FORA DAS CÉLULAS GUARDA:

 

¨       O potássio (K+)

            Existem dados que apontam para que a absorção de potássio pelas células guarda, quando os estomas abrem, é condicionada pelo funcionamento duma bomba protónica dependente de ATP, que exporta H+ para o exterior das células guarda (H+ATPase) e que é activada pela luz vermelha e luz azul. Esta bomba protónica cria uma hiperpolarização da membrana que leva à entrada de K+ para as células guarda  por canais rectificadores de potássio em direcção ao interior (“inward-rectifying K+ channels” - ) (Schroeder et al., 2001).

            A saída do potássio das células guarda devido à acção de factores que diminuem a abertura estomática parece realizar-se devido a uma depolarização da membrana causada pela saída de aniões por canais especializados, que causa por uma lado a inibição de  e por outro lado a activação de canais rectificadores de potássio em direcção ao exterior (“outwards-rectifying K+ channels” - ) (Schroeder et al., 2001).

¨       O cloro (Cl-)

            Nalgumas espécies o ião Cl- acompanha a entrada de potássio, para dentro das células guarda por cotransporte com protões ou antiporte com iões hidróxilo.

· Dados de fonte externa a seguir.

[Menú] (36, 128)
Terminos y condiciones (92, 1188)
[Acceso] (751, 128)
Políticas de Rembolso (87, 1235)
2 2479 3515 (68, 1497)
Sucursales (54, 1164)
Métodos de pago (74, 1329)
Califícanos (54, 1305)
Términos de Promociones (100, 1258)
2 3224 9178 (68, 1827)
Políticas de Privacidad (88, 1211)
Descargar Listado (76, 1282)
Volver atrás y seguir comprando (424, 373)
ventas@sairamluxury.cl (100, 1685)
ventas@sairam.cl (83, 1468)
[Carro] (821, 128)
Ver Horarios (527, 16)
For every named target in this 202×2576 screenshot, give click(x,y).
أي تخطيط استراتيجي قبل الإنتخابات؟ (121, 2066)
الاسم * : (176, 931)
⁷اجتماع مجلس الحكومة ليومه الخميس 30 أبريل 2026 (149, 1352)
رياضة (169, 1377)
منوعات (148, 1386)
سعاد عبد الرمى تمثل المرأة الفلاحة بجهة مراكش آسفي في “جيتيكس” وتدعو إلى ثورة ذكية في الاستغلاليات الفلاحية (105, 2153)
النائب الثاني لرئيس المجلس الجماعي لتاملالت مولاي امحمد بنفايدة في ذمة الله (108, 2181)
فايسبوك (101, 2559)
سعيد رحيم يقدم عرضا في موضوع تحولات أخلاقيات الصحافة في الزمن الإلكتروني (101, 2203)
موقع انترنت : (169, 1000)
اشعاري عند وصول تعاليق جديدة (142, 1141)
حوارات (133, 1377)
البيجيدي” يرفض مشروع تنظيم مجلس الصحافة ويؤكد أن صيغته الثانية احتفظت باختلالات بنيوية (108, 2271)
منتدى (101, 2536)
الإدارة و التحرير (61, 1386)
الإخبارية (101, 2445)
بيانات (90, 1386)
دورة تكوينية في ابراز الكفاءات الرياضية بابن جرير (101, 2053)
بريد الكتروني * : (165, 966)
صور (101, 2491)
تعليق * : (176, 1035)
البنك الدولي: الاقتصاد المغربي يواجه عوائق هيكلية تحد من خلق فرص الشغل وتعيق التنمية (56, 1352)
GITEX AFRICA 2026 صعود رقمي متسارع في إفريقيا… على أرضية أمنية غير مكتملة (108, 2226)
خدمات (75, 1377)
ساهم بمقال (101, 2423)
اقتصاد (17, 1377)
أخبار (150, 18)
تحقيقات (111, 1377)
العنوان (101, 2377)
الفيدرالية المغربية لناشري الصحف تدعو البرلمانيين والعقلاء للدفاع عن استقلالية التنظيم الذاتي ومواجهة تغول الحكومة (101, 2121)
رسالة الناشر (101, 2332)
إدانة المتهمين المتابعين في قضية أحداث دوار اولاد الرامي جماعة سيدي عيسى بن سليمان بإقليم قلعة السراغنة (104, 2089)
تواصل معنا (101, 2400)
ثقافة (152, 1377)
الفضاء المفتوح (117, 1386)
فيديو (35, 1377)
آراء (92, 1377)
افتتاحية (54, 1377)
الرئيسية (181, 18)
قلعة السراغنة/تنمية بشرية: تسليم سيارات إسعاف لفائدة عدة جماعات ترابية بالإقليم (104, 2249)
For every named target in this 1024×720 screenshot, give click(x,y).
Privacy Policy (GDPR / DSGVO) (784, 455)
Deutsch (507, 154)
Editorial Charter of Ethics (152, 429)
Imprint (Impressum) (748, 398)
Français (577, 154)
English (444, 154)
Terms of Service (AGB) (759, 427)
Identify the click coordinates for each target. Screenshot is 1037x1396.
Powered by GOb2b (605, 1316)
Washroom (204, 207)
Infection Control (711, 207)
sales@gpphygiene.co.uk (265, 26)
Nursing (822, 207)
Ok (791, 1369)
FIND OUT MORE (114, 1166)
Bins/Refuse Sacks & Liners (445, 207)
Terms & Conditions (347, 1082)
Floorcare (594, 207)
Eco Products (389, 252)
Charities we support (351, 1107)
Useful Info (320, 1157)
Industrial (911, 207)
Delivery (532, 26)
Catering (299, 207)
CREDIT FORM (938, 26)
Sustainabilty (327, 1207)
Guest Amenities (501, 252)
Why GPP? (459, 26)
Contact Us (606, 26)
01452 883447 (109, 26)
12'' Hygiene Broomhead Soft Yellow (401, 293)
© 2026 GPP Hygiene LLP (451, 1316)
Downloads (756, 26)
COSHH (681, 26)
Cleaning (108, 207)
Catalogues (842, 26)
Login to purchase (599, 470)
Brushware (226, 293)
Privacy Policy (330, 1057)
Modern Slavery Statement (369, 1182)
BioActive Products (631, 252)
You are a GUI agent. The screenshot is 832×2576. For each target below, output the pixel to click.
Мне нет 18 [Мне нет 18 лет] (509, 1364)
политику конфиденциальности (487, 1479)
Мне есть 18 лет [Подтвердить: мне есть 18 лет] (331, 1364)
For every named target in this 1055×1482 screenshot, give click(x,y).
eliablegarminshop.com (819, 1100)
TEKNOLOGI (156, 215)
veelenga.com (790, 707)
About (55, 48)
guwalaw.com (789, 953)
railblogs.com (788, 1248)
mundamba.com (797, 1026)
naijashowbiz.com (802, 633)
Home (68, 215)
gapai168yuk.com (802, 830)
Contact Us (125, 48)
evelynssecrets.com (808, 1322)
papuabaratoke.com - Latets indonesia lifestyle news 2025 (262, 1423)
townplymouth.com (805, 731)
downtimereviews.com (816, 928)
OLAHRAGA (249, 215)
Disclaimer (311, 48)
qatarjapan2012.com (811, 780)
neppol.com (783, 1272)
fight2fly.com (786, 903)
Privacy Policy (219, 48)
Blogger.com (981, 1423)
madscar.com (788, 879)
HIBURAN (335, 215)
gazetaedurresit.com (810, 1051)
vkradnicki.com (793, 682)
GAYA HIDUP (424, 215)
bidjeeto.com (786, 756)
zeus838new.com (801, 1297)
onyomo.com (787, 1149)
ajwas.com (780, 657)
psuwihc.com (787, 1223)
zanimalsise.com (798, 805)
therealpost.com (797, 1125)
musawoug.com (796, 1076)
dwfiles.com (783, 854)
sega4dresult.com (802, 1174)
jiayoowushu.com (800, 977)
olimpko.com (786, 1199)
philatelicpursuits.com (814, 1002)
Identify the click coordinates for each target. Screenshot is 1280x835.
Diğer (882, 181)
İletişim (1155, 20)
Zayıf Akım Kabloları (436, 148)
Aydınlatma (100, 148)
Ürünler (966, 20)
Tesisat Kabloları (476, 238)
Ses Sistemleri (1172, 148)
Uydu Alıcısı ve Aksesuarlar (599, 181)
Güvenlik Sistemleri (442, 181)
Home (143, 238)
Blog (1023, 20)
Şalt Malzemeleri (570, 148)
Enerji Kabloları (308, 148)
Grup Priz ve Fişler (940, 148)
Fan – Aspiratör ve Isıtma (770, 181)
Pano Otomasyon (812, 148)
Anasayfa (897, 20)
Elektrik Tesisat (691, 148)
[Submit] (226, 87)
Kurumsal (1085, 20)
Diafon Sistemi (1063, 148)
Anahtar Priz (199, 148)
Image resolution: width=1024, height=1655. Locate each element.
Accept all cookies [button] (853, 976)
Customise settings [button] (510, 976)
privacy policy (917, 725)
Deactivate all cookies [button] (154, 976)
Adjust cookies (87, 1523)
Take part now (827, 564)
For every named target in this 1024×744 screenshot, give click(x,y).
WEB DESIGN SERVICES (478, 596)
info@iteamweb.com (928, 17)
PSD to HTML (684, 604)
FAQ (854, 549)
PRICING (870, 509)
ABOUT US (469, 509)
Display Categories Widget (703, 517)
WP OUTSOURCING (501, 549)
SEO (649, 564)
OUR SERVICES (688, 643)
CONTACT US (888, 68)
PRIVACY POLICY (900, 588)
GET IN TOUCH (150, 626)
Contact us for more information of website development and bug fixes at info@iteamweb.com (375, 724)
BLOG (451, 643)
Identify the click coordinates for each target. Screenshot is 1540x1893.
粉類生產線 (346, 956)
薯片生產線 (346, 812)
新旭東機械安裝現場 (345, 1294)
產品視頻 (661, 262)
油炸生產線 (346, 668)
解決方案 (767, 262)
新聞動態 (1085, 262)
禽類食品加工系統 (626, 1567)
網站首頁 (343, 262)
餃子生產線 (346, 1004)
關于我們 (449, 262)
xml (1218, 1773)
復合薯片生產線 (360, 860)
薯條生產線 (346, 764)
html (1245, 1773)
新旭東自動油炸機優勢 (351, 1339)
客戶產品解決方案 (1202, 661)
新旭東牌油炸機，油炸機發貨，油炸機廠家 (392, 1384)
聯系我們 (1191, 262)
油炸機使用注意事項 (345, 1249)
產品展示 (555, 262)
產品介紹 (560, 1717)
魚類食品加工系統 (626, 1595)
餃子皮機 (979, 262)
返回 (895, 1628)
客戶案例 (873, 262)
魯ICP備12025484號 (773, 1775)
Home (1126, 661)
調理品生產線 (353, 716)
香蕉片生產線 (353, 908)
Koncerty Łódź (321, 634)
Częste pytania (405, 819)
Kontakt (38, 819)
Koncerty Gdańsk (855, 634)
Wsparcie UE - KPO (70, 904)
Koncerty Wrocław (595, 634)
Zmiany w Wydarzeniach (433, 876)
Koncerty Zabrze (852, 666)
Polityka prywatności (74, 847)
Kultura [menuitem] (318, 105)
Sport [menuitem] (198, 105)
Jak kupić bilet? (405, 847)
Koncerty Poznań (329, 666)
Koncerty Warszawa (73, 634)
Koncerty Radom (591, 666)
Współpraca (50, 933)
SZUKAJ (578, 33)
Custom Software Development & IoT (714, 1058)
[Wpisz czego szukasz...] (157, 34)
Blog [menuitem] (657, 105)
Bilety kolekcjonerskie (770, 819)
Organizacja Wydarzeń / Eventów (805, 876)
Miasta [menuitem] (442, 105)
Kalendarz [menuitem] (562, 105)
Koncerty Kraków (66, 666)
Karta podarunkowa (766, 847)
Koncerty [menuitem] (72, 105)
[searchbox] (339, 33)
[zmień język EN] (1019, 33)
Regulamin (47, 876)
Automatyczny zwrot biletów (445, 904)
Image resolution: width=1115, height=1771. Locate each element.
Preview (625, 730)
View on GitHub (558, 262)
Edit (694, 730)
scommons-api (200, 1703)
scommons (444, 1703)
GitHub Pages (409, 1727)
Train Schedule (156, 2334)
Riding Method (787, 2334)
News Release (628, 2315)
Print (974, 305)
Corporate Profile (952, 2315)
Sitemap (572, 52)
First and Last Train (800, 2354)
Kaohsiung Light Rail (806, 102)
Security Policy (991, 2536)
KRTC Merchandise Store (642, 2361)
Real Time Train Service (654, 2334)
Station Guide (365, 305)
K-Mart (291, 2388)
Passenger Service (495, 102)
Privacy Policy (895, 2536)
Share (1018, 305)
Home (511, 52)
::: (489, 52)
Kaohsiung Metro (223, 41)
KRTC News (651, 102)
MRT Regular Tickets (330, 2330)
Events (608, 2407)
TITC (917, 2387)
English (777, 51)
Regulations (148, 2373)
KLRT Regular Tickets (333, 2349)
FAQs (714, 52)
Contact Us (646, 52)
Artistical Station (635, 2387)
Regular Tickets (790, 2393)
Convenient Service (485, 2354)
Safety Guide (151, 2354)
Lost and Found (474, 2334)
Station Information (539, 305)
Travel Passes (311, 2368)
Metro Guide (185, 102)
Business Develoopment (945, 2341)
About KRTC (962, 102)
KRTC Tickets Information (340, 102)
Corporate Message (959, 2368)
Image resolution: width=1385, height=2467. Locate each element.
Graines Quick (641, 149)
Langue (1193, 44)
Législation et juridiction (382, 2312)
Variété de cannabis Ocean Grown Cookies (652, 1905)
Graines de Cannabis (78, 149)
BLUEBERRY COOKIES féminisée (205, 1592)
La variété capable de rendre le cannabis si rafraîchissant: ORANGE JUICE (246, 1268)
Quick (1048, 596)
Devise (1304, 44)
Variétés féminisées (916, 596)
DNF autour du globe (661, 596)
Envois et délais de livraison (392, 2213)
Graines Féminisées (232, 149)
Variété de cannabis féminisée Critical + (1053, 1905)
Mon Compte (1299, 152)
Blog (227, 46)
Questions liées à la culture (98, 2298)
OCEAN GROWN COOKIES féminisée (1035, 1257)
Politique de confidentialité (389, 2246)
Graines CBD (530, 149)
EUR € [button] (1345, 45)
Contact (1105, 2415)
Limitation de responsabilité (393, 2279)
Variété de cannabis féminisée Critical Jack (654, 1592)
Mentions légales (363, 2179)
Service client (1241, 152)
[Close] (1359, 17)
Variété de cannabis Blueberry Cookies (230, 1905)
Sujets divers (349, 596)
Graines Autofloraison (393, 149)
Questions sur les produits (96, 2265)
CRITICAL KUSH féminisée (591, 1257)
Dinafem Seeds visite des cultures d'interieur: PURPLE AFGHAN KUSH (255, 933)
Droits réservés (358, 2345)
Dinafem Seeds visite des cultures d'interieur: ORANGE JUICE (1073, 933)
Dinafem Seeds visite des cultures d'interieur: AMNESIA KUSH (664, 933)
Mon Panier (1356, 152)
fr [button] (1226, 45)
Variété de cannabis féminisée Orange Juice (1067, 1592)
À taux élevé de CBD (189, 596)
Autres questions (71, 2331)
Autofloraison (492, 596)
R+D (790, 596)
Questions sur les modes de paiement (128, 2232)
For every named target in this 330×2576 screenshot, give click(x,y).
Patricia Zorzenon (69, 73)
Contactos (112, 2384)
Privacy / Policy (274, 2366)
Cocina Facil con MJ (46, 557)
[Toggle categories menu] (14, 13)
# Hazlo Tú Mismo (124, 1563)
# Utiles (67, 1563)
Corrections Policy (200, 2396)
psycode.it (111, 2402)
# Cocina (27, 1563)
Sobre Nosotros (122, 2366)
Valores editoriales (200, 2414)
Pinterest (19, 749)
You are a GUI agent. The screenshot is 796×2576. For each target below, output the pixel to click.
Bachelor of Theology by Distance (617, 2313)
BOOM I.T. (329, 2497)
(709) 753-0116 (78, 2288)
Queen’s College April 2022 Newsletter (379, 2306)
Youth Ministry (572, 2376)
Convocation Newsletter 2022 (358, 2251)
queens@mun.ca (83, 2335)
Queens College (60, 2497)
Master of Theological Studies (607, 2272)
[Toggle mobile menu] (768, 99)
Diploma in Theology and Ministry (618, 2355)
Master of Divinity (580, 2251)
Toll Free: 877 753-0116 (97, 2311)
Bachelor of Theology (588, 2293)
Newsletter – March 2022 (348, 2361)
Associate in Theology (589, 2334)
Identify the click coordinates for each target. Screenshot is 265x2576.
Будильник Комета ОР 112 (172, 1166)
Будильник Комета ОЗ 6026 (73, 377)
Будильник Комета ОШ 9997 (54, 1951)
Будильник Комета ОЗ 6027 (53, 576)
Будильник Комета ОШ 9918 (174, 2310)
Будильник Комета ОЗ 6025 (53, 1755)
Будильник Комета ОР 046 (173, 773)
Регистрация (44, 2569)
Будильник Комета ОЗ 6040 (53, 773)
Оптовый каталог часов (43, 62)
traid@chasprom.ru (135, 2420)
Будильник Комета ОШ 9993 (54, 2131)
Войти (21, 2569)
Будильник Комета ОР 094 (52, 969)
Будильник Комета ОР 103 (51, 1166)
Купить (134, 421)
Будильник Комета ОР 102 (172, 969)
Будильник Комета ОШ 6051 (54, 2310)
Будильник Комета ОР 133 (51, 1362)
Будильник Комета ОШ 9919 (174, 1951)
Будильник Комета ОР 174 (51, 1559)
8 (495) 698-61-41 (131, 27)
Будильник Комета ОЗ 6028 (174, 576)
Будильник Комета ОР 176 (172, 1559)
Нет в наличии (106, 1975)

            A saída do cloro das células guarda parece realizar-se através de dois tipos de canais para aniões (S-type e R-type) que resultam da depolarização da membrana devida a factores, como a hormona Ácido Abscísico (ABA), que estimulam o fecho estomático (Schroeder et al., 2001).

¨       O ião malato (malato2-)

            O ião malato, como se viu anteriormente, é sintetizado nas células guarda quando os estomas estão a abrir à luz. Quando os estomas são induzidos a fechar o ião malato sai das células guarda essencialmente devido aos canais de aniões que já vimos anteriormente para o cloro.

¨       A sacarose

            Existem dados que apontam que a absorção de sacarose do apoplasto á volta das células guarda por simporte com protões é suficiente para manter a abertura estomática (Ritte  et al., 1999). Quando os estomas são induzidos a fechar o transporte da sacarose é inibido e provavelmente a sacarose presente nas células guarda é rapidamente metabolizada.